[start]
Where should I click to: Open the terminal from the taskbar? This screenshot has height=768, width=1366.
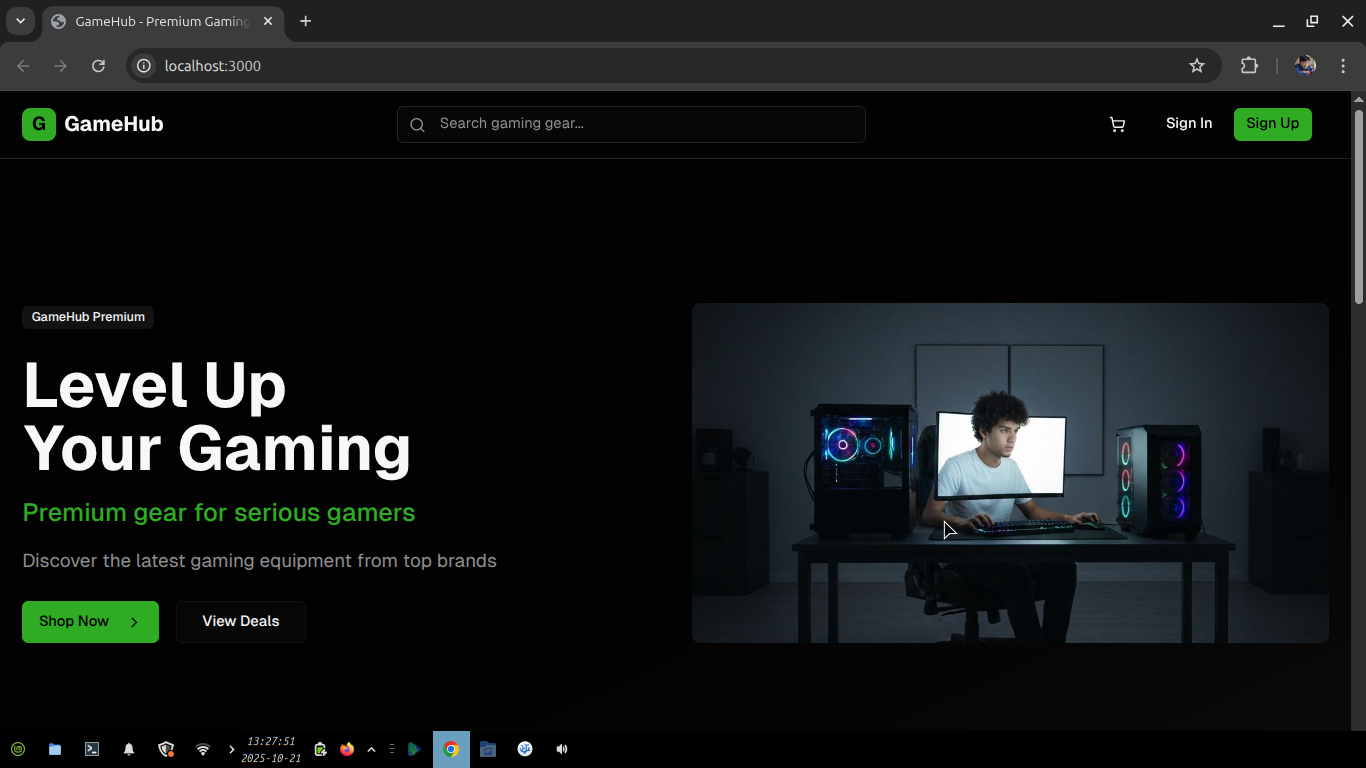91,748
[end]
[start]
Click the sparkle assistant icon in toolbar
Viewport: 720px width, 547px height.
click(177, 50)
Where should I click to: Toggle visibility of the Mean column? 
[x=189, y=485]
[end]
[start]
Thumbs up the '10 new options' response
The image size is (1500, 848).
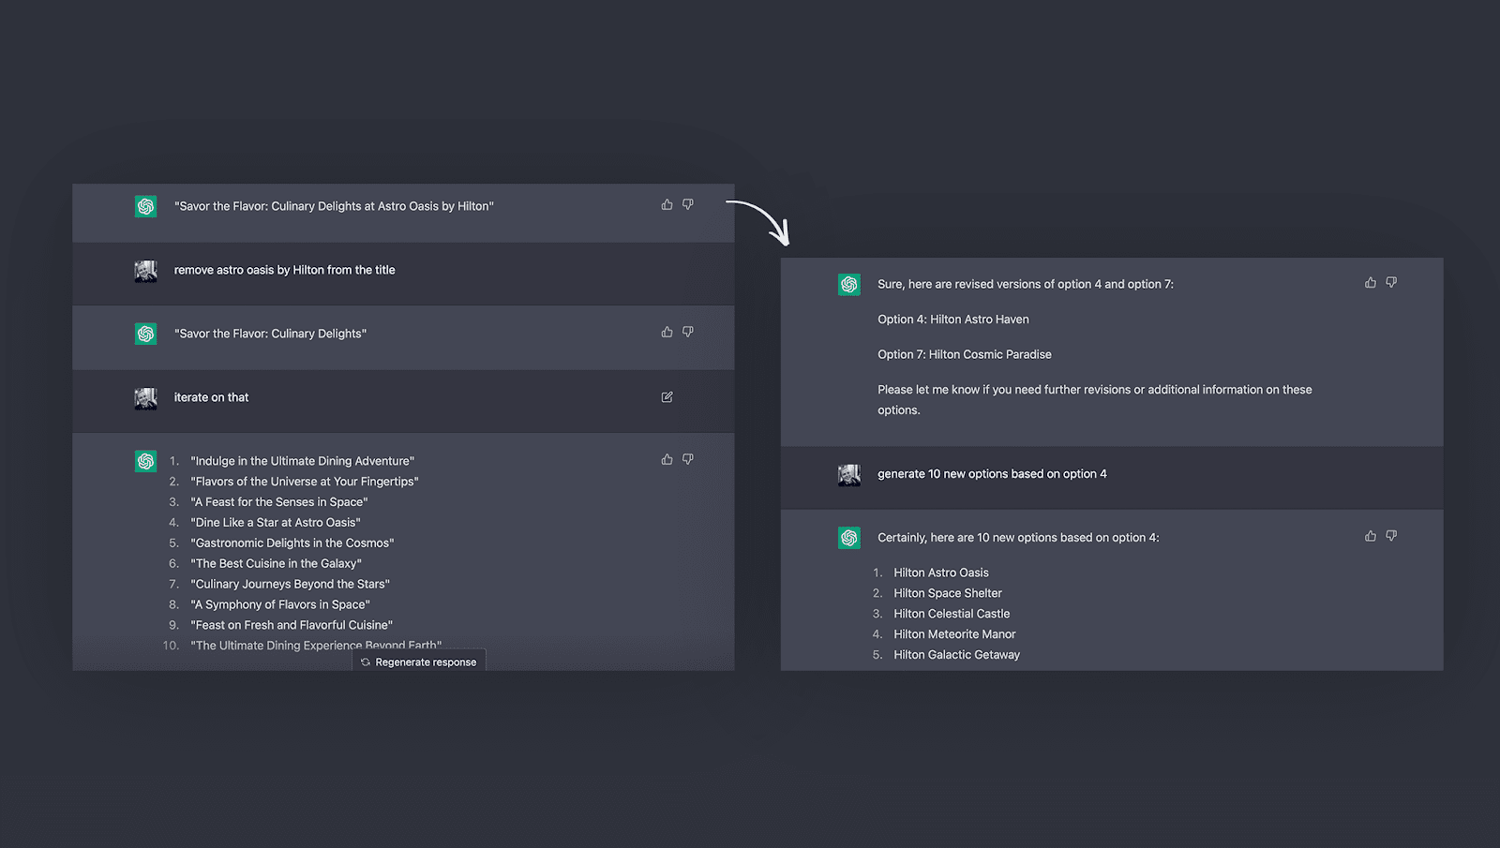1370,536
[end]
### [WHAT IS NEEDED]
Rewrite the rows from the line with "Where should I click to: Toggle" up to and including the line with "[x=189, y=485]", putting "Median column" in place of "Mean column" and changing nothing else. Give only those lines.

### [SOLVED PROBLEM]
Where should I click to: Toggle visibility of the Median column? 
[x=189, y=485]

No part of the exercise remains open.